Stored items =
------------

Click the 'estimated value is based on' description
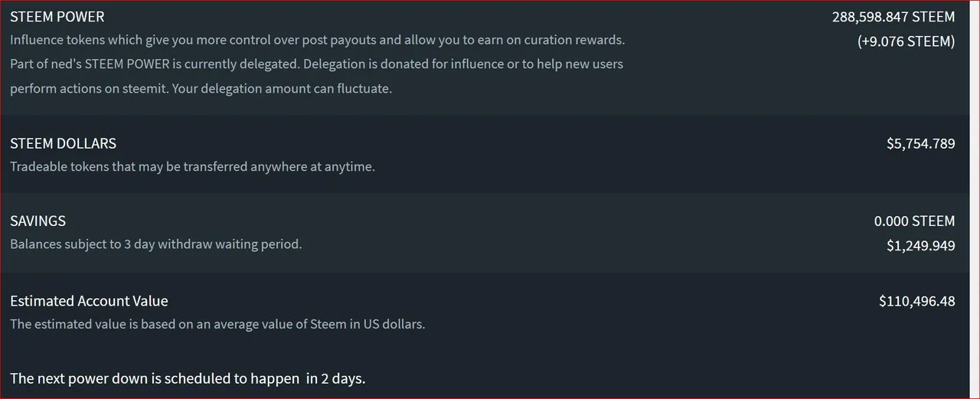Screen dimensions: 980x399 pos(217,324)
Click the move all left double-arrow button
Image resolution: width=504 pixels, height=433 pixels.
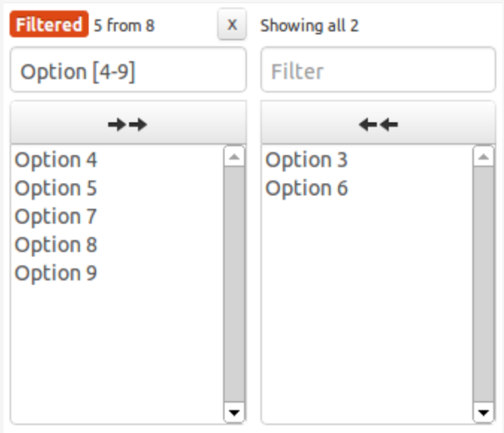378,123
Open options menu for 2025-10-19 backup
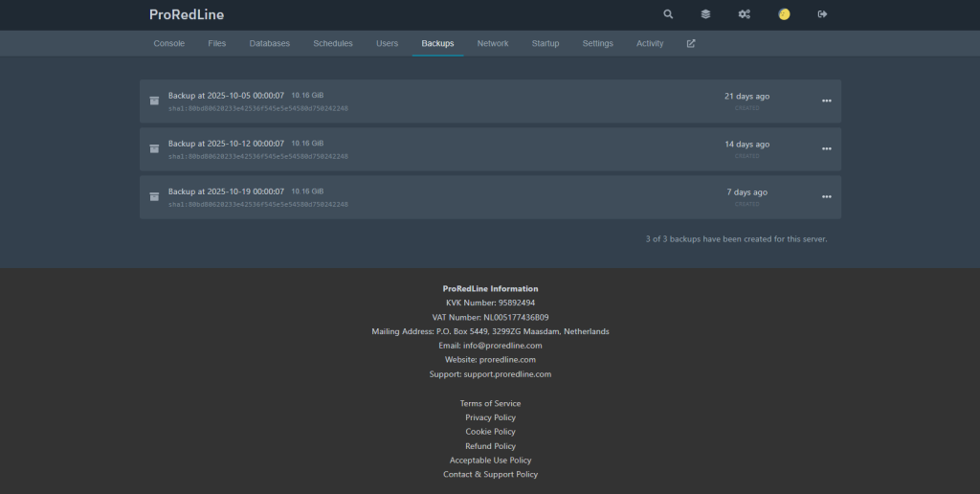The width and height of the screenshot is (980, 494). click(826, 196)
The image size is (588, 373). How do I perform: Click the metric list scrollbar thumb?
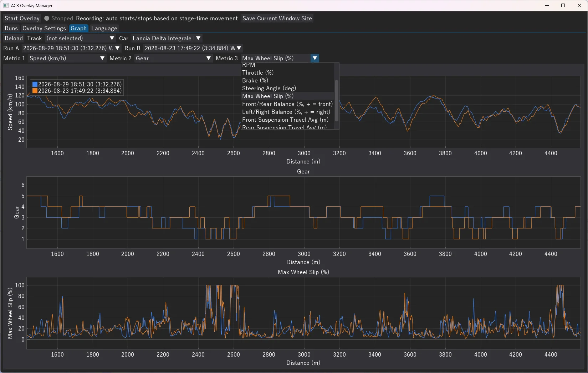pyautogui.click(x=336, y=101)
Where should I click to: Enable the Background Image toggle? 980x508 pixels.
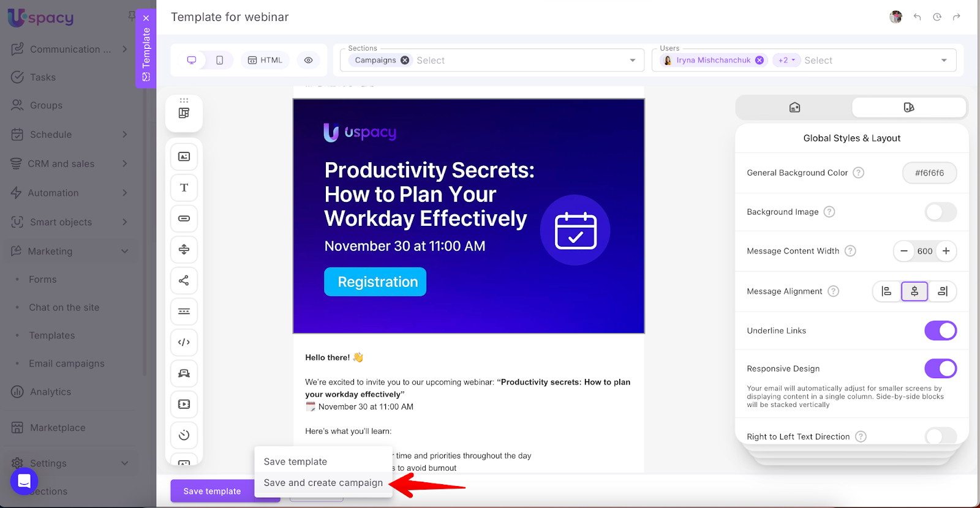click(x=940, y=212)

------------

Work request =
Your copy must hold every record above in its exact wording and must hold no pictures.

Answer box =
Click the 'estimated value is based on' description
Screen dimensions: 980x399 pos(217,324)
Click the move all left double-arrow button
Image resolution: width=504 pixels, height=433 pixels.
378,123
Open options menu for 2025-10-19 backup
The width and height of the screenshot is (980, 494). click(826, 196)
The image size is (588, 373). How do I perform: Click the metric list scrollbar thumb?
pyautogui.click(x=336, y=101)
Where should I click to: Enable the Background Image toggle? 980x508 pixels.
click(x=940, y=212)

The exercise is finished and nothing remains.